Jonathan Stern

Get up on stage and start performing

Twitter is a humbling place. One day, I pour my heart into an essay, release it into the wild, and watch in awe as Amjad Masad (Replit CEO) retweets it—twice. 125K views. Nearly 500 likes. It feels like I'm on top of the world. Two days later, I work even harder on a different piece. A part of me thinks a million views is in reach this time. When I hit “tweet”... crickets. 80 views total. 0 likes.

The magic of creating in public is that you open yourself up to instantaneous feedback from a global audience. It still boggles my mind that I can post something at 2 a.m. while I can’t sleep in Boston, and receive a reply from a complete stranger in India just seconds later. What an extraordinary world we live in. Of course, this isn't always a healthy dynamic. Sometimes, the feedback is vicious. But on the whole, I believe it's fantastic. Feedback is fuel.

If you want to master a craft, stop dreaming about it. Get up on stage and start performing. You will almost certainly bomb the first time. But everyone bombs! The greatest comedians of all time have endured soul-crushing silence, jeers and heckles and walk-outs. They bombed in the beginning, and they continue to bomb today. (Just ask Seinfeld, who has dedicated countless segments on Comedians in Cars Getting Coffee to the pleasures and pains of bombing.) The best in the business—they've all bombed hard! But the more you do something, the better you'll be and the less you'll bomb.
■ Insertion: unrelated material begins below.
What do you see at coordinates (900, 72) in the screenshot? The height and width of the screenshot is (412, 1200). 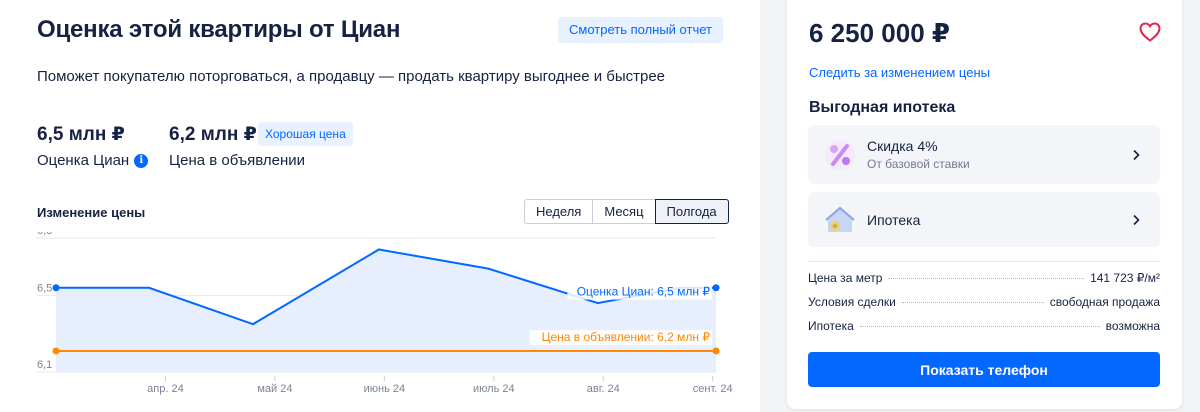 I see `follow-price-link: Следить за изменением цены` at bounding box center [900, 72].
I’ve now written an essay each of the last 11 days and posted it on Twitter for the world to see. On many of those days I’ve gotten not a single like. I've bombed big! What I’ve learned is that it’s really HARD to produce something valuable. But I’m going to keep trying. For one, the act of writing itself is the most stimulating thing I've done in ages. Beyond that, it's just so powerful to publish in public. Sure, it stinks when an essay flops, but mainly it's fuel for next time.

In the words of @prakhesar, "life is interesting because you're always a zero at something. Incremental improvements are addictive, when starting from zero, you must find out the quickest way you can get positive feedback." Last week, I was a zero. Today, maybe a one. Onwards and upwards from here.